▶ _Exercise requirements_:
Here are some records. Transcribe all of them exactly.

▶ _Dataset_:
──────────
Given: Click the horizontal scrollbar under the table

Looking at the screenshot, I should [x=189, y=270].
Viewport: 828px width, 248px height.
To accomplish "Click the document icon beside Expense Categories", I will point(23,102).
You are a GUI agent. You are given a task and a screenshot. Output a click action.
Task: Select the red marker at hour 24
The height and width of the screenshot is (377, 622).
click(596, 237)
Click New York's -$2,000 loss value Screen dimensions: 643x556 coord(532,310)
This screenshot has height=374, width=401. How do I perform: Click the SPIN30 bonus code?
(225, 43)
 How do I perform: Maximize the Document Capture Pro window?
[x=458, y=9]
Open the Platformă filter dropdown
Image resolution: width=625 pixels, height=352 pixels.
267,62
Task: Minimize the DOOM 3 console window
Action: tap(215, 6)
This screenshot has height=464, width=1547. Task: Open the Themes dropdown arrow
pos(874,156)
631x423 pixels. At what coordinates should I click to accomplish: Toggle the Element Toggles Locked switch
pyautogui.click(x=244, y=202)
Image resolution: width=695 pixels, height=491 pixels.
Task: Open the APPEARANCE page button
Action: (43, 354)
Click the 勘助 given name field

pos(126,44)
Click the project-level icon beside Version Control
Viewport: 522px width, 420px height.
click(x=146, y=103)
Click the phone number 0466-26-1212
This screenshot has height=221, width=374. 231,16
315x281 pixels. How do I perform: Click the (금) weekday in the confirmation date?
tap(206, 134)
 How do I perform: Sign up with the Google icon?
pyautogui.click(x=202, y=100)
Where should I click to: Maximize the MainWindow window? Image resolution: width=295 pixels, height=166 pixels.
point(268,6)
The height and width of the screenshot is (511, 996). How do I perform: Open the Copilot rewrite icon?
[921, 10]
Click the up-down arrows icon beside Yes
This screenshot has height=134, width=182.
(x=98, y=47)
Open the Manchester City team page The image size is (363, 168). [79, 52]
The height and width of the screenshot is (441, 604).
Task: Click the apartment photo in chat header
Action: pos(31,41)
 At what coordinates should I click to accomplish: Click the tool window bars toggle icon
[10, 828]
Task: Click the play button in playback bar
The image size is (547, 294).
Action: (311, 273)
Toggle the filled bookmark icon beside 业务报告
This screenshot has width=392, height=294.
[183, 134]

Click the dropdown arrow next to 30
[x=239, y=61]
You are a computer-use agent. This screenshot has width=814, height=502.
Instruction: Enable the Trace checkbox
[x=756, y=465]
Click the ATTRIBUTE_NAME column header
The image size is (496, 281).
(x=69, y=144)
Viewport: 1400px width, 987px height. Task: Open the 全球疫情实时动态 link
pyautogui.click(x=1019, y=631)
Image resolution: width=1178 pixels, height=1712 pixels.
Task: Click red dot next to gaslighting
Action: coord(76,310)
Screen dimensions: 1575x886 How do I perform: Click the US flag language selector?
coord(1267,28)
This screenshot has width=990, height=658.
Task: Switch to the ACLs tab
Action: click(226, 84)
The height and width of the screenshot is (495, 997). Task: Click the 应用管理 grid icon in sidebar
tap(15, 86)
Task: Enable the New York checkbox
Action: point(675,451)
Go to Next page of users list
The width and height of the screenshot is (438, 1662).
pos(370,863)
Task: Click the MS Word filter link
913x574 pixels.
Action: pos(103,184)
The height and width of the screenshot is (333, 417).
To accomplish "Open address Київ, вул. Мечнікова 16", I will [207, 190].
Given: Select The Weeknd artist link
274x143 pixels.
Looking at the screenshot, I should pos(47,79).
──────────
▶ _Response_:
Given: Click the horizontal scrollbar under the table

Looking at the screenshot, I should [x=189, y=270].
Viewport: 828px width, 248px height.
To accomplish "Click the document icon beside Expense Categories", I will point(23,102).
You are a GUI agent. You are given a task and a screenshot. Output a click action.
Task: Select the red marker at hour 24
The height and width of the screenshot is (377, 622).
click(596, 237)
Click New York's -$2,000 loss value Screen dimensions: 643x556 coord(532,310)
This screenshot has height=374, width=401. How do I perform: Click the SPIN30 bonus code?
(225, 43)
 How do I perform: Maximize the Document Capture Pro window?
[x=458, y=9]
Open the Platformă filter dropdown
Image resolution: width=625 pixels, height=352 pixels.
267,62
Task: Minimize the DOOM 3 console window
Action: tap(215, 6)
This screenshot has height=464, width=1547. Task: Open the Themes dropdown arrow
pos(874,156)
631x423 pixels. At what coordinates should I click to accomplish: Toggle the Element Toggles Locked switch
pyautogui.click(x=244, y=202)
Image resolution: width=695 pixels, height=491 pixels.
Task: Open the APPEARANCE page button
Action: (43, 354)
Click the 勘助 given name field

pos(126,44)
Click the project-level icon beside Version Control
Viewport: 522px width, 420px height.
click(x=146, y=103)
Click the phone number 0466-26-1212
This screenshot has height=221, width=374. 231,16
315x281 pixels. How do I perform: Click the (금) weekday in the confirmation date?
tap(206, 134)
 How do I perform: Sign up with the Google icon?
pyautogui.click(x=202, y=100)
Where should I click to: Maximize the MainWindow window? Image resolution: width=295 pixels, height=166 pixels.
point(268,6)
The height and width of the screenshot is (511, 996). How do I perform: Open the Copilot rewrite icon?
[921, 10]
Click the up-down arrows icon beside Yes
This screenshot has height=134, width=182.
(x=98, y=47)
Open the Manchester City team page The image size is (363, 168). [79, 52]
The height and width of the screenshot is (441, 604).
Task: Click the apartment photo in chat header
Action: pos(31,41)
 At what coordinates should I click to accomplish: Click the tool window bars toggle icon
[10, 828]
Task: Click the play button in playback bar
The image size is (547, 294).
Action: (311, 273)
Toggle the filled bookmark icon beside 业务报告
This screenshot has width=392, height=294.
[183, 134]

Click the dropdown arrow next to 30
[x=239, y=61]
You are a computer-use agent. This screenshot has width=814, height=502.
Instruction: Enable the Trace checkbox
[x=756, y=465]
Click the ATTRIBUTE_NAME column header
The image size is (496, 281).
(x=69, y=144)
Viewport: 1400px width, 987px height. Task: Open the 全球疫情实时动态 link
pyautogui.click(x=1019, y=631)
Image resolution: width=1178 pixels, height=1712 pixels.
Task: Click red dot next to gaslighting
Action: coord(76,310)
Screen dimensions: 1575x886 How do I perform: Click the US flag language selector?
coord(1267,28)
This screenshot has width=990, height=658.
Task: Switch to the ACLs tab
Action: click(226, 84)
The height and width of the screenshot is (495, 997). Task: Click the 应用管理 grid icon in sidebar
tap(15, 86)
Task: Enable the New York checkbox
Action: point(675,451)
Go to Next page of users list
The width and height of the screenshot is (438, 1662).
pos(370,863)
Task: Click the MS Word filter link
913x574 pixels.
Action: pos(103,184)
The height and width of the screenshot is (333, 417).
To accomplish "Open address Київ, вул. Мечнікова 16", I will [207, 190].
Given: Select The Weeknd artist link
274x143 pixels.
Looking at the screenshot, I should pos(47,79).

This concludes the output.